**Data for processing:**

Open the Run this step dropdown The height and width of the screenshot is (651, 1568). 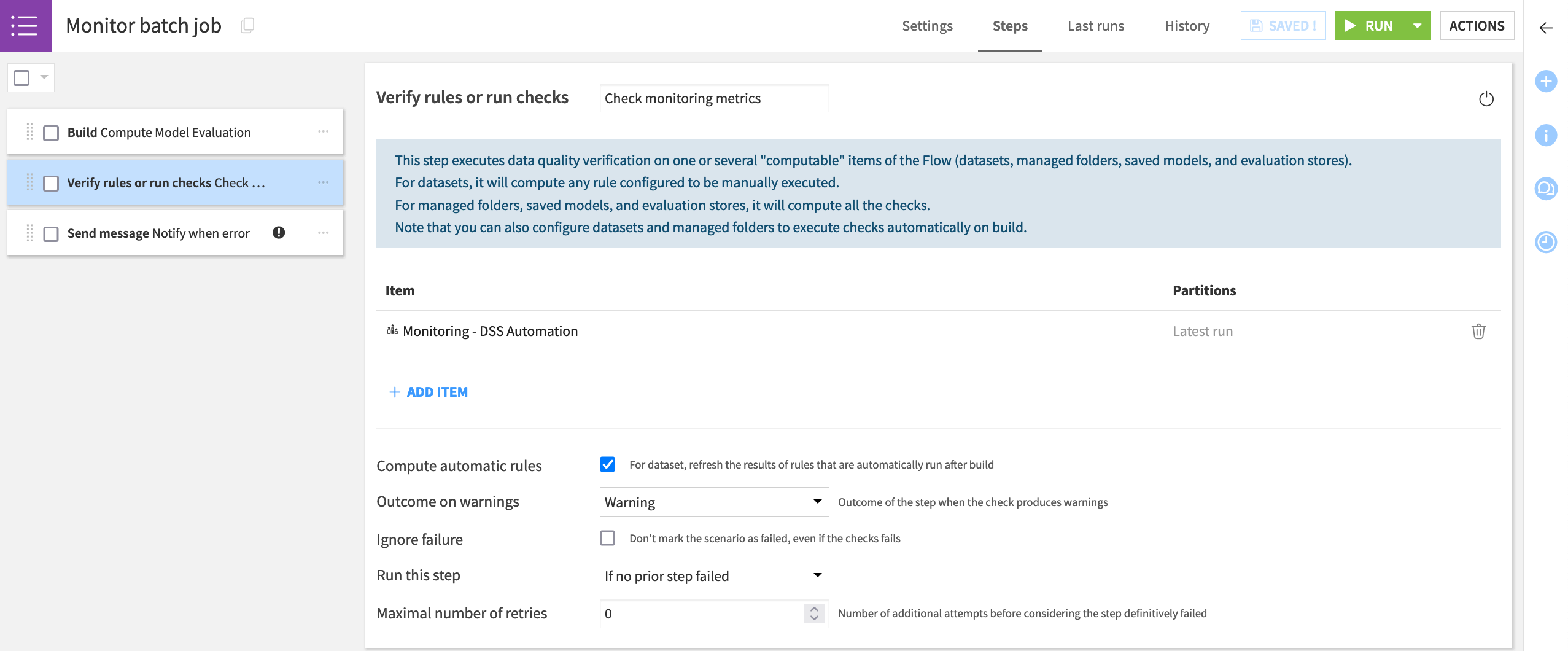pyautogui.click(x=713, y=576)
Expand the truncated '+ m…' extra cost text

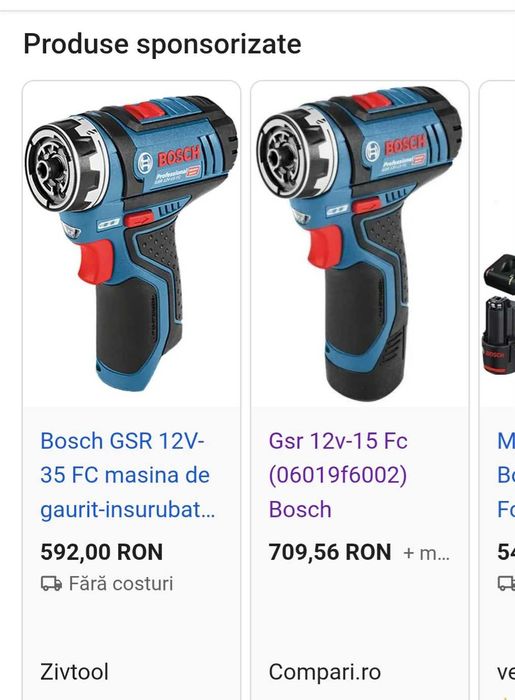point(426,554)
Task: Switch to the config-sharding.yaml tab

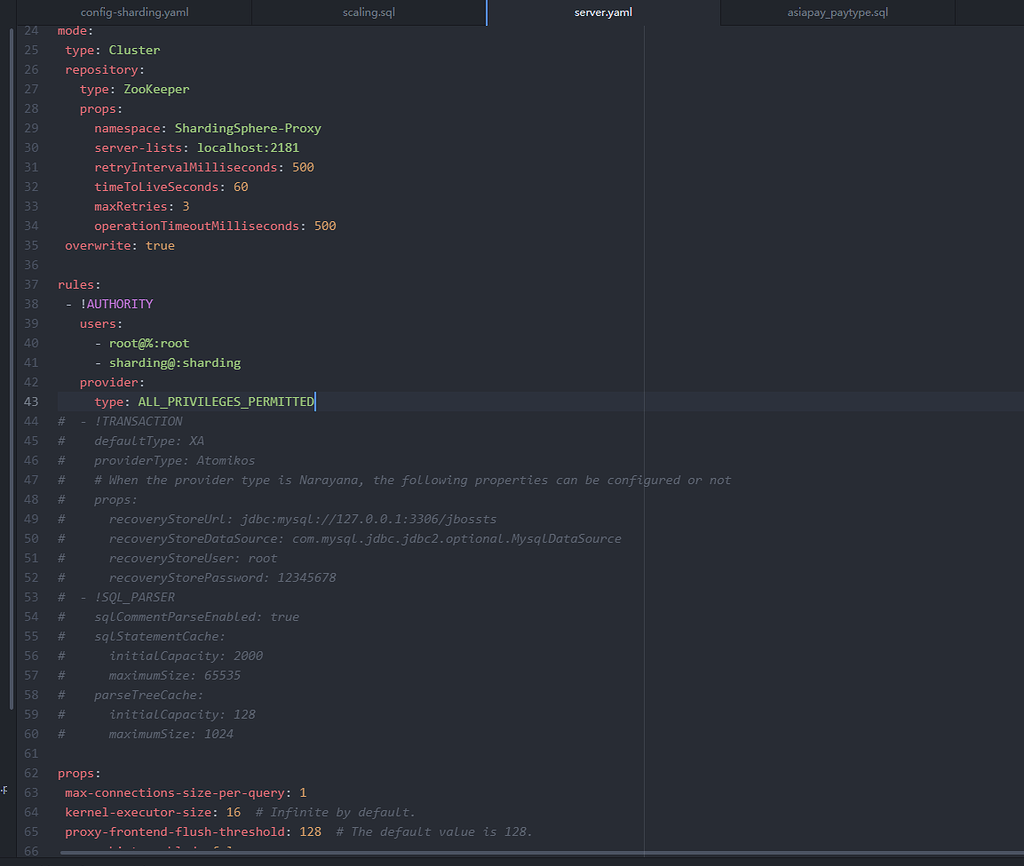Action: tap(134, 13)
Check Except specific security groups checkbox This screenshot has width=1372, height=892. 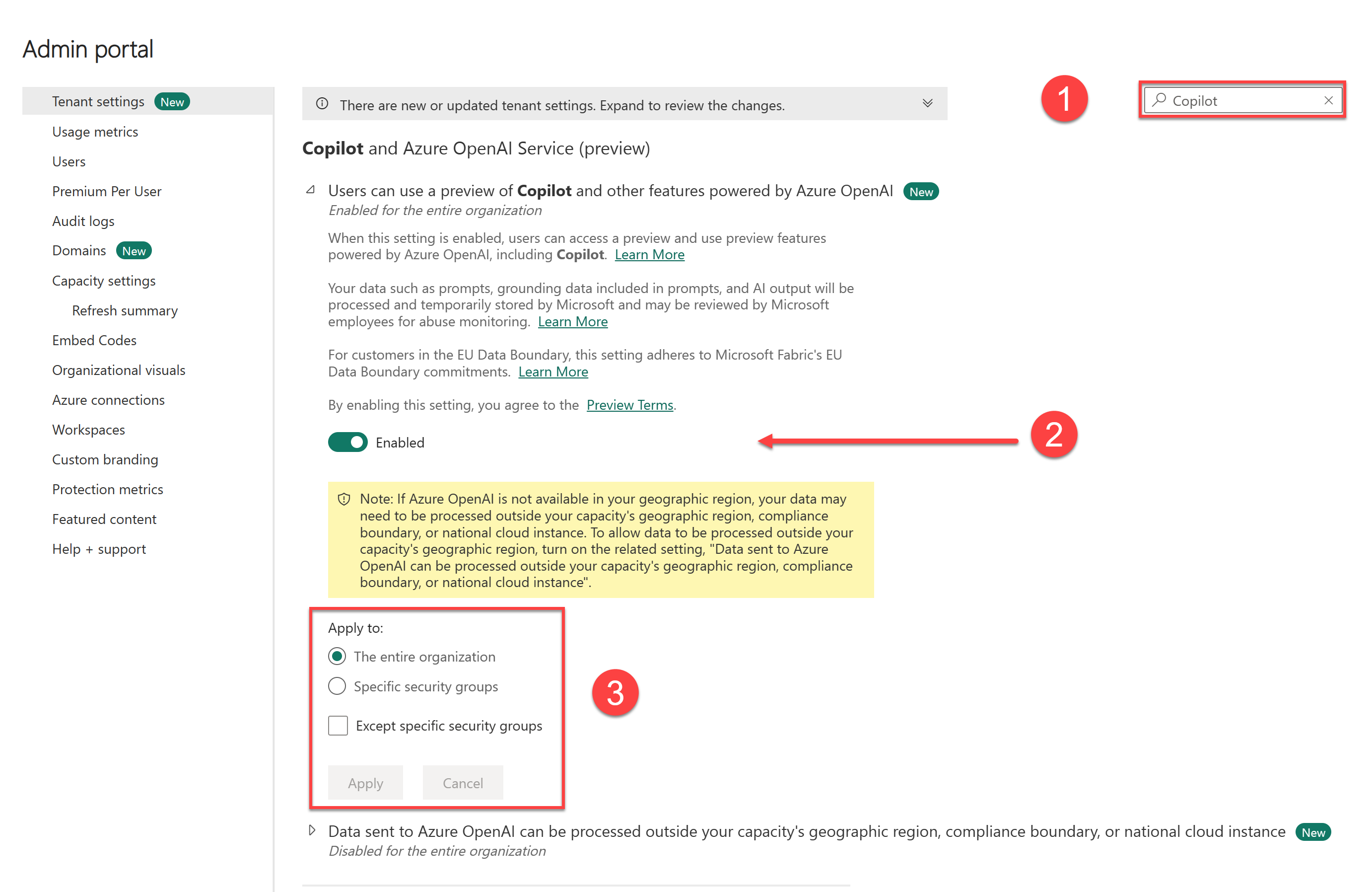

**Stated goal:** Repeat the entries from the line with "Expand the truncated '+ m…' extra cost text" up to and including the end of the entries, substituting "panel" for "tab" and keeping everything else the same. Leave the pictures out.

**Result:**
Expand the truncated '+ m…' extra cost text

point(426,554)
Task: Switch to the config-sharding.yaml panel

Action: tap(134, 13)
Check Except specific security groups checkbox This screenshot has width=1372, height=892. 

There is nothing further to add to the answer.